Computing globally minimal answers

It is common that given a query there are multiple answers. Sometimes, we are interested in the minimal solution(s). In a ground answer, the set of collected constraints can be discarded as they are ground and must be satisfiable. Therefore, the set of collected abducibles can represent the whole ground answer.

Let $\widehat{\Delta}$ be the set of all ground answers as sets of abducibles.
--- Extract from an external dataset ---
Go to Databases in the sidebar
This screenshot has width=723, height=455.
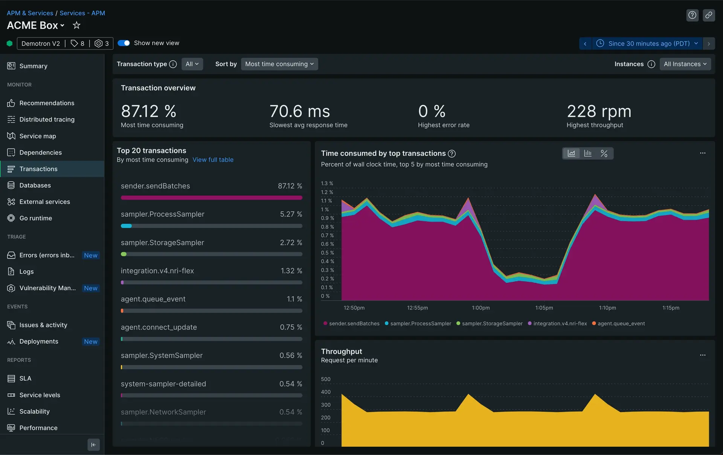click(x=35, y=185)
An answer $\Delta_{i} \in \widehat{\Delta}$ is minimal if and only if there is no $\Delta_{j} \in \widehat{\Delta}$ such that $\Delta_{j} \subset \Delta_{i}$.

The abductive system provides a special querying predicate eval(+ListOfGoals, -ListOfAbducibles) for computing globally minimal answers, which can succeed only if the following two conditions are satisfied:

• the computation of all (possibly non-ground) answers terminates;
• all the non-ground answers can be grounded by grounding the finite domain variables appearing in the answers.
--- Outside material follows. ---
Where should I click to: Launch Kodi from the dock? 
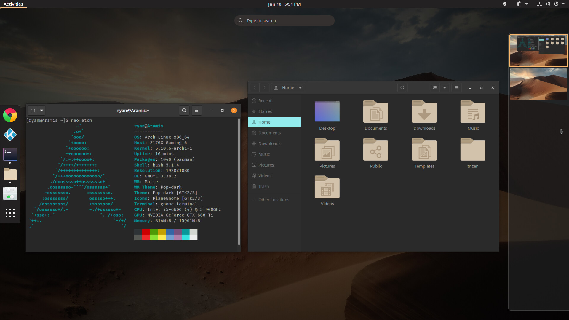(x=10, y=135)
Note that another difference between query/2 and eval/2 is that the second argument of eval/2 is a list of abducibles, instead of a tuple as for query/2. In addition, the abductive system also provides a predicate eval(+ListOfGoals, +Time, -ListOfAbducibles), which will succeeds if and only if eval(+ListOfGoals, -ListOfAbducibles) succeeds within the given Time (in milliseconds).